The consequences of the new theory are mind-boggling. If your favorite football team did not win the championship, don’t despair: it did win on an infinite number of other earths. In fact, there is an infinity of earths where your team wins every single year! If your discontent goes beyond football and you are completely fed up with how things are, again Vilenkin’s book has something to offer. According to the new theory, most places in the universe are nothing like our Earth and are even ruled by different laws of physics.
The most controversial aspect of the book is the claim that each of us has an infinite number of identical clones living on countless earths scattered throughout the universe. Much sleep has been lost over this issue. People feel their unique identities have been stolen. So attendance at psychoanalysts’ offices has doubled, and sales of the book have soared. Using his theory, Vilenkin also predicted that on some earths his book would be a phenomenal success. But to be fair, he had to admit there were infinite others where it would be a complete flop …
 
 
We live in the aftermath of a great explosion. This awesome event, called somewhat frivolously “the big bang,” occurred some 14 billion years ago. The whole of space erupted in a hot, rapidly expanding fireball of matter and radiation. As it expanded, the fireball cooled down, its glow steadily subsided, and the universe slowly descended into darkness. A billion years passed uneventfully. But gradually, galaxies were pulled together by gravity, and the universe lit up with myriads of stars. Planets revolving about some of the stars became home to intelligent creatures. Some of the creatures became cosmologists and figured out that the universe originated in the big bang.
Compared with historians and detectives, the great advantage cosmologists have is that they can actually see the past. Light from remote galaxies takes billions of years to reach our telescopes on Earth, so we observe the galaxies as they were in their youth, when their light was emitted. Microwave detectors pick up the faint afterglow of the fireball, yielding an image of the universe at a still earlier epoch, prior to the formation of galaxies. We thus see the history of the universe unfolding before us.
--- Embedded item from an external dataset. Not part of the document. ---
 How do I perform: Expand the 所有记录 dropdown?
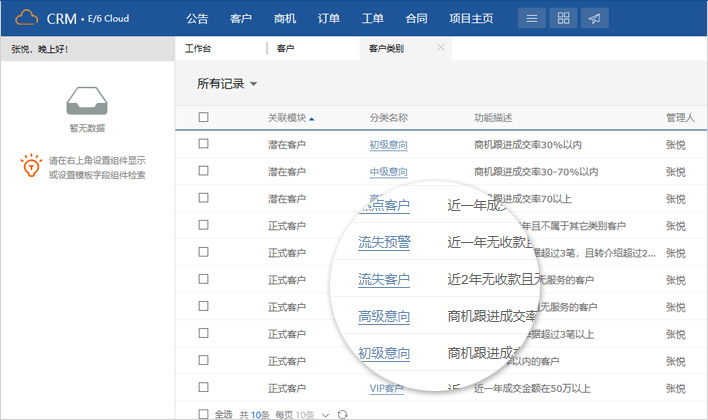pos(227,84)
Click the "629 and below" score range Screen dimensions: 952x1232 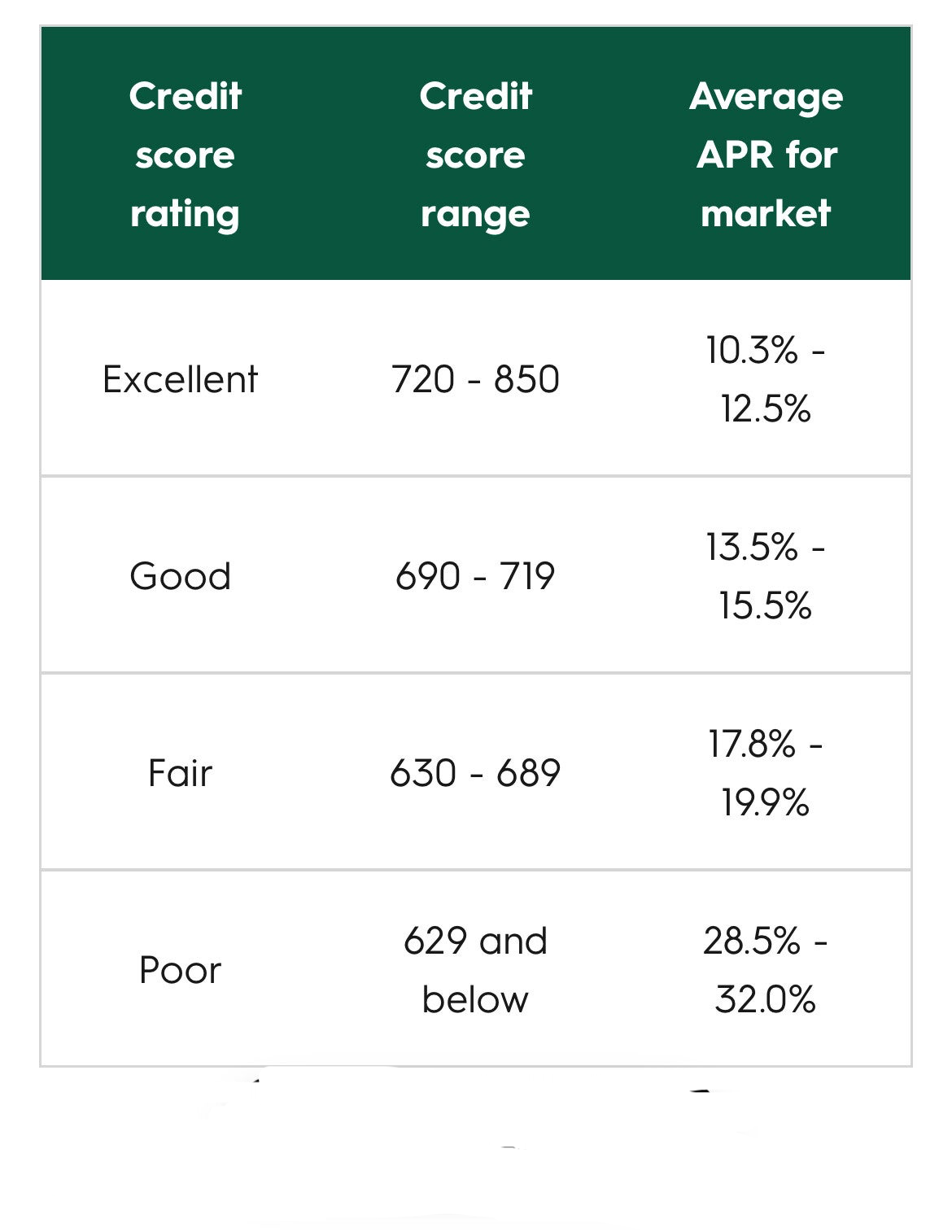pyautogui.click(x=476, y=970)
This wonderful vision, however, has its bounds. Even though we can trace the history of the cosmos to less than a second after the big bang, the bang itself is still shrouded in mystery. What triggered this enigmatic event? Was it the true beginning of the universe? If not, then what came before? There is also a fundamental limit to how far we can see into space. Our horizon is defined by the maximum distance light could have traveled since the
big bang. Sources more distant than the horizon cannot be observed, simply because their light has not yet had time to reach Earth. This leaves us wondering what the rest of the universe is like. Is it more of the same, or could it be that distant parts of the universe differ dramatically from our cosmic neighborhood? Does the universe extend to infinity, or does it close in on itself, like the surface of the Earth?
These are the most basic questions about the universe. But can we ever hope to answer them? If I claim that the universe ends abruptly beyond the horizon, or that it is filled with water and inhabited by intelligent goldfish, how can anyone prove me wrong? Cosmologists, therefore, focus mostly on the observable part of the universe, leaving it to philosophers and theologians to argue about what lies beyond.
But if indeed our quest must end at the horizon, wouldn’t that be a great disappointment? We may discover scores of new galaxies and map the entire visible universe, just as we mapped the surface of the Earth. But to what end? Mapping our own galaxy could serve a practical purpose, since we may want to colonize it some time in the future. But galaxies billions of light-years away are not likely prospects for colonization. At least not in the next few billion years. Of course, the appeal of cosmology is not in its practical utility. Our fascination with the cosmos is of the same nature as the feeling that inspired ancient creation myths. It is rooted in the desire to understand the origin and the destiny of the universe, its overall design, and how we humans fit into the general scheme of things.
Cosmologists who do rise to the challenge of the ultimate cosmic questions lose all their advantage over detectives. They can rely only on indirect, circumstantial evidence, using measurements made in the accessible part of the universe to make inferences about the times and places that cannot be observed. This limitation makes it much harder to prove one’s case “beyond a reasonable doubt.” But because of remarkable recent developments in cosmology, we now have answers to the ultimate cosmic questions that we have some reason to believe.
The worldview that has emerged from the new developments is nothing short of astonishing. To paraphrase Niels Bohr, it may even be crazy enough to be true. That worldview combines, in surprising ways, some seemingly contradictory features: the universe is both infinite and finite,
evolving and stationary, eternal and yet with a beginning. The theory also predicts that some remote regions have planets exactly like our Earth, with continents of the same outline and terrain, inhabited by identical creatures, including our clones, some of them holding copies of this book in their hands. This book is about the new worldview, its origins, and its fascinating, bizarre, and at times disturbing implications.